(Pixel coordinate grounding data)
▼
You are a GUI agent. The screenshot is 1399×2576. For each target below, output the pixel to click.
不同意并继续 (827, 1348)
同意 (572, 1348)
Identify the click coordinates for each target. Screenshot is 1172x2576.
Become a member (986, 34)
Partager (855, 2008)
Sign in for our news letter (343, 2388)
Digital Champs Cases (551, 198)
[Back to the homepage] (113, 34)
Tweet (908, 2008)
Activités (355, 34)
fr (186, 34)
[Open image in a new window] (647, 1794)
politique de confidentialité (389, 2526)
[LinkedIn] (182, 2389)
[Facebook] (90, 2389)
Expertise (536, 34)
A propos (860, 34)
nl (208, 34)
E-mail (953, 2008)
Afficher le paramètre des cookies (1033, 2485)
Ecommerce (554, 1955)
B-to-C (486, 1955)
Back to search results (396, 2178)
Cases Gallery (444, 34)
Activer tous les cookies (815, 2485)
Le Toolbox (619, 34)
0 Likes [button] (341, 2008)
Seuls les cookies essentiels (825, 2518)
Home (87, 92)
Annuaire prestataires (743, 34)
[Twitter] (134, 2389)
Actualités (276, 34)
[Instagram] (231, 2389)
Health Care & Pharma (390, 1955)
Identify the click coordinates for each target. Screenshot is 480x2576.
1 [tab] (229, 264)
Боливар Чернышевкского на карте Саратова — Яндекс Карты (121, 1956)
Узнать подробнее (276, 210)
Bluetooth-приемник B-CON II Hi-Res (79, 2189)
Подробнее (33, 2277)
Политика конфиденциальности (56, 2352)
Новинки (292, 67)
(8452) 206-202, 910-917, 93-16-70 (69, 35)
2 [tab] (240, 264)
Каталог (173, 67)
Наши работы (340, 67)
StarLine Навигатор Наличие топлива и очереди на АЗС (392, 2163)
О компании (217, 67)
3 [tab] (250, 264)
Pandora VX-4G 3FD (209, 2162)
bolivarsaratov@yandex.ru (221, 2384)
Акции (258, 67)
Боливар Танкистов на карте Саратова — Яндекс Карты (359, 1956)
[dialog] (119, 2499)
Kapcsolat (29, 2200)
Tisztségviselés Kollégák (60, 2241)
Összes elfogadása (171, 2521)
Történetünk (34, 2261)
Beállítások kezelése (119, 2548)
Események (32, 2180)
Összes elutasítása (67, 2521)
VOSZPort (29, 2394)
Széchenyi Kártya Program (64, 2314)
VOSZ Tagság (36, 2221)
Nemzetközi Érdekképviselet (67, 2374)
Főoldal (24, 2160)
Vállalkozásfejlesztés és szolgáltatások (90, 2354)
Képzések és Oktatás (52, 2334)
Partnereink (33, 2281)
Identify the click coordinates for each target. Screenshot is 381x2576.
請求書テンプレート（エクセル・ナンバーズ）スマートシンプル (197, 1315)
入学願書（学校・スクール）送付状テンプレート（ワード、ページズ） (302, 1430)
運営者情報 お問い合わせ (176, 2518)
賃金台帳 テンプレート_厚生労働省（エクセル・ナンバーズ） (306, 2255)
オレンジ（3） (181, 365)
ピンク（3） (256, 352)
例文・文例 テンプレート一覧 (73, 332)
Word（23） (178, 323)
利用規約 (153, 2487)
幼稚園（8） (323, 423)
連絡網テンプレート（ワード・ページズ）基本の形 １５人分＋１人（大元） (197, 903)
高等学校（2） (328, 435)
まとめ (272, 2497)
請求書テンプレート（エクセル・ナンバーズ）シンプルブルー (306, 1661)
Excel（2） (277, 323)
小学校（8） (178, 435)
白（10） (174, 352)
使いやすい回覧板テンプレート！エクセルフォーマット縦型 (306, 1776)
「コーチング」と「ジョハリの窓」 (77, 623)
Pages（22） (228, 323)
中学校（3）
▲
• [AIM OF THE TASK]
Among the entries above, the line containing "bolivarsaratov@yandex.ru (221, 2384)", the line containing "Beállítások kezelése (119, 2548)", and all lines between them are to be restated word for word; nothing else belongs in the reply.

• [OUTPUT FOR THIS TASK]
bolivarsaratov@yandex.ru (221, 2384)
Акции (258, 67)
Боливар Танкистов на карте Саратова — Яндекс Карты (359, 1956)
[dialog] (119, 2499)
Kapcsolat (29, 2200)
Tisztségviselés Kollégák (60, 2241)
Összes elfogadása (171, 2521)
Történetünk (34, 2261)
Beállítások kezelése (119, 2548)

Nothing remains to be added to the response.